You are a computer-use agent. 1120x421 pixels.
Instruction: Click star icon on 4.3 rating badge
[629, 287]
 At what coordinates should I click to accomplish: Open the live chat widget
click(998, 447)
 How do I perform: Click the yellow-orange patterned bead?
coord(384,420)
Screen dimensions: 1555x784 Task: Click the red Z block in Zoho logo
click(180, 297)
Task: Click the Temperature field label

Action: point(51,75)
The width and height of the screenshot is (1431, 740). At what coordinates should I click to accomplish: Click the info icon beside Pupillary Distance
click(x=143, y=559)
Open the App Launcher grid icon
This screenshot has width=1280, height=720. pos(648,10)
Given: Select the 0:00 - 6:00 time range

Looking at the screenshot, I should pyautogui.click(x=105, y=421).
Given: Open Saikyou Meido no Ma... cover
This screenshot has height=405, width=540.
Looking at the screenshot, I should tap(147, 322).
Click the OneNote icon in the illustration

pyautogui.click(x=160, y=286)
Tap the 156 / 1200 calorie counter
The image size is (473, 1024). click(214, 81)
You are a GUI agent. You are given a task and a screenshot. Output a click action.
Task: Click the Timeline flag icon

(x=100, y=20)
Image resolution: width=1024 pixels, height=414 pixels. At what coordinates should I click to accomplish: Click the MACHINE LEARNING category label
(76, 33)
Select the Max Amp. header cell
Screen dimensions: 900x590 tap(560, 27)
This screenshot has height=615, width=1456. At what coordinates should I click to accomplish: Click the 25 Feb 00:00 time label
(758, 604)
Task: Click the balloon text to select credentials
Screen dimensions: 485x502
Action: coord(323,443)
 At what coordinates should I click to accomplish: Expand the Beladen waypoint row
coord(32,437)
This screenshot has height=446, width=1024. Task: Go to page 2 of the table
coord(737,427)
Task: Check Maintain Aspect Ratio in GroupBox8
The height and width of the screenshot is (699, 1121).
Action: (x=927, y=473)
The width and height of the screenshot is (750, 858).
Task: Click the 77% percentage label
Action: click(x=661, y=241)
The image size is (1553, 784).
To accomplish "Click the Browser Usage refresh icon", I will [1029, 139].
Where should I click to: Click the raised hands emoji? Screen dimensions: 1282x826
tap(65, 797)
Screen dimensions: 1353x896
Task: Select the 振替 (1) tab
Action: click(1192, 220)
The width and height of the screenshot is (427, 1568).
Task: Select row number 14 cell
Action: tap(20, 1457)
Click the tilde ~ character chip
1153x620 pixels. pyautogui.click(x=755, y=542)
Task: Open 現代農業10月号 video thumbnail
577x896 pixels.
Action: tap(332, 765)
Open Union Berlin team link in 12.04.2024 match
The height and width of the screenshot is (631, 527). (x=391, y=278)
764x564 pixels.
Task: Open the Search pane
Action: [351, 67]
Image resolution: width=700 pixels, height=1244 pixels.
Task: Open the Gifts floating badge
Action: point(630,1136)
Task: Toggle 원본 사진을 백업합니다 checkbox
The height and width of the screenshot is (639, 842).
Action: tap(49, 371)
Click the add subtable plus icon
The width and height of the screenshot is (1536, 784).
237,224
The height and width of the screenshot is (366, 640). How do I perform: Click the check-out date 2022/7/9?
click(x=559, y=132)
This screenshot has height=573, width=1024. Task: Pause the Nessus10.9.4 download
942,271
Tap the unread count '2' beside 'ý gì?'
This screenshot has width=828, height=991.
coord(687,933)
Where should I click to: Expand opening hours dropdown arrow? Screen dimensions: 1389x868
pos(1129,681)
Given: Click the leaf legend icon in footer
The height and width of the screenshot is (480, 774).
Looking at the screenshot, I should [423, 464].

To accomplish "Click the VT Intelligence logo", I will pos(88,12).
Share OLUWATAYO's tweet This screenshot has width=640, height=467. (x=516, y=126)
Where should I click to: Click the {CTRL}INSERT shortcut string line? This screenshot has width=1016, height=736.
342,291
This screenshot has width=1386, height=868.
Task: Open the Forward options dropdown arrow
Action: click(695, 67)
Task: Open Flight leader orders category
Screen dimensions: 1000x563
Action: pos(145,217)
************
The task:
When you reach the line holding "Given: Click the leaf legend icon in footer" in the records above, begin reproducing exactly, stop after the line holding "Share OLUWATAYO's tweet", and output nothing else.

Task result:
Given: Click the leaf legend icon in footer
The height and width of the screenshot is (480, 774).
Looking at the screenshot, I should [423, 464].

To accomplish "Click the VT Intelligence logo", I will pos(88,12).
Share OLUWATAYO's tweet This screenshot has width=640, height=467. (x=516, y=126)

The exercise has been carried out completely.